La gratuité signifie que la technique Internet se trouve doté du sens en accroissement. Si le volet technique se développe dans l'ordre physique, le sens comprend aussi les dimensions possibles du réel. La gratuité accroît le réel : le gratuit tranche avec les valeurs libérales de notre époque, selon lesquelles tout peut être acheté et la valeur la plus haute est fixée par le prix le plus élevé. L'argent renvoie à l'étalon du donné, à condition de préciser que le donné visé est le dernier et que son accroissement est nié au profit de sa fixité. Le gratuit accélère la dynamique de l'accroissement.
L'invention d'Internet combat le prédécesseur dépassé Gutenberg par l'accroissement exponentiel de la créativité qu'il permet - sans le générer directement. La nuance est d'importance : Internet est l'outil qui étend la créativité à tous. Ce n'est pas qu'il confère l'égalitarisme créatif. C'est qu'il rend accessible l'édition à tous les auteurs qui le souhaitent, élargissant une base cantonnée avec Gutenberg au public de lettrés restreint. L'édition se transforme en plateforme et en moyen d'expression. L'auteur retrouve la primauté de son écriture, à condition qu'il cède en individualisme au profit de son individualité.

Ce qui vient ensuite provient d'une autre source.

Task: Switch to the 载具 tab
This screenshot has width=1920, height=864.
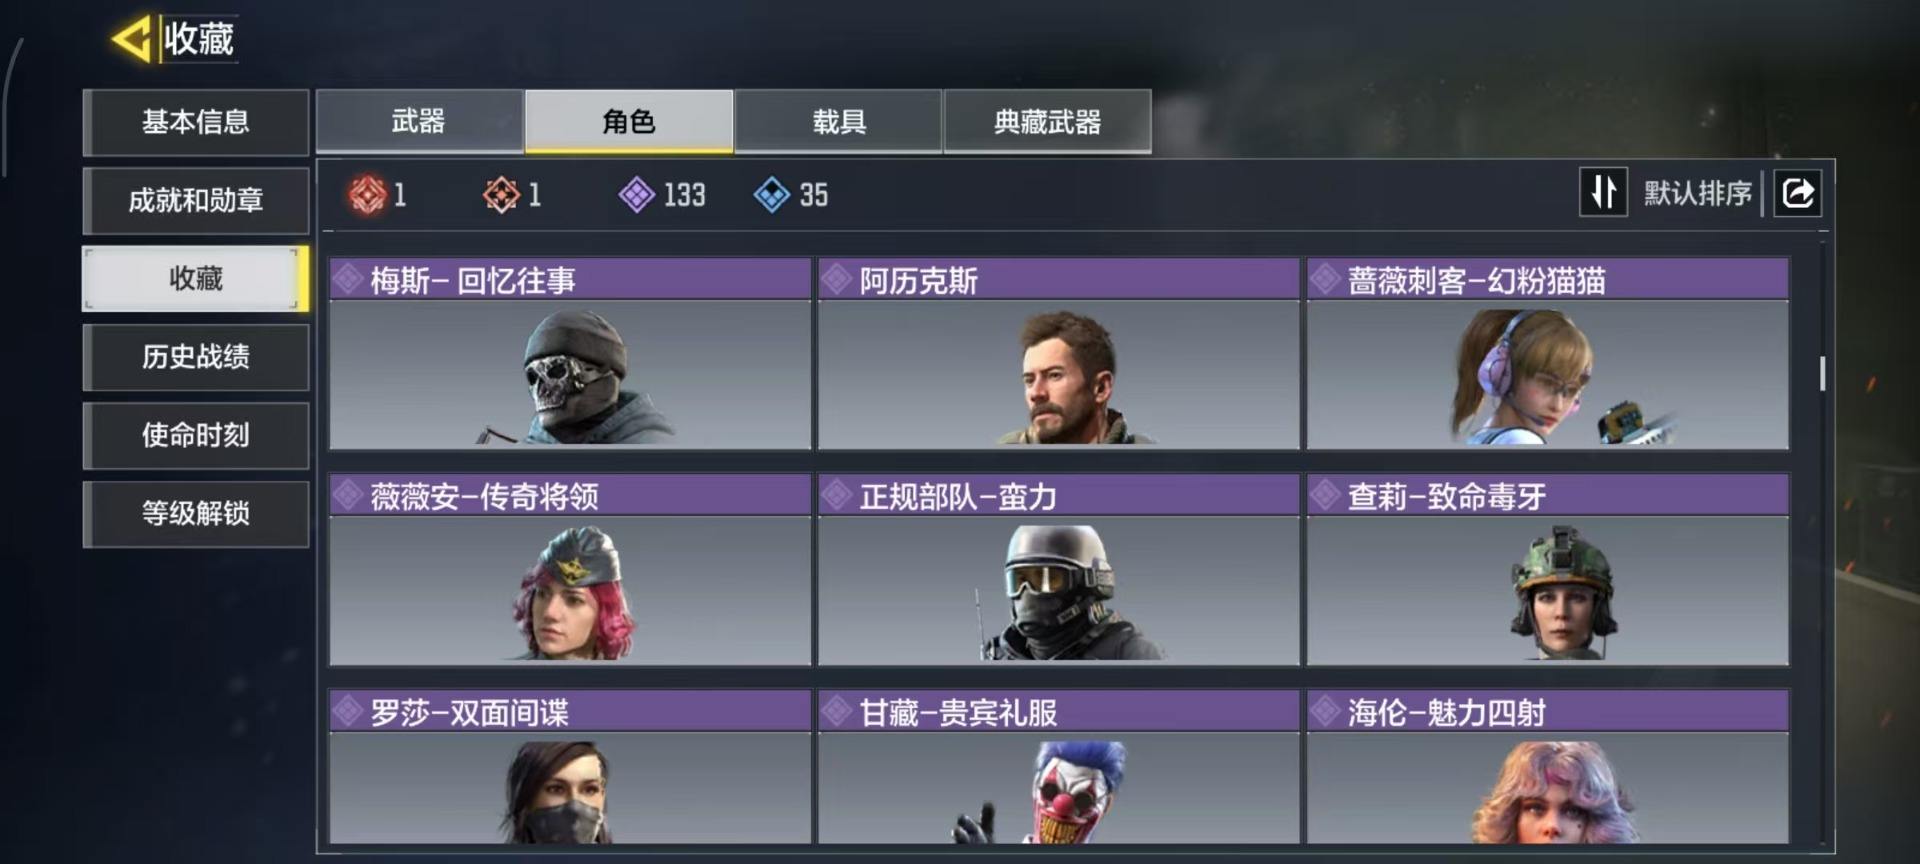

Sa voix gagne en audibilité dans la mesure où l'individu exprime le changement général et où il n'a rien à gagner personnellement dans sa prise de parole. L'auteur n'est plus un vendeur, heureux millionnaire en cas de succès; mais un créateur, qui à ce titre n'est pas propriétaire de sa création. La création est un processus qui appartient à l'humanité, pas à un individu, a fortiori pour des raisons marchandes. Le créateur devient le successeur du prophète dans le néanthéisme, avec la primauté accordée à la philosophie comme expression du religieux en marche. La création gagne dans le moment où l'individualisme du créateur affiche sa vanité.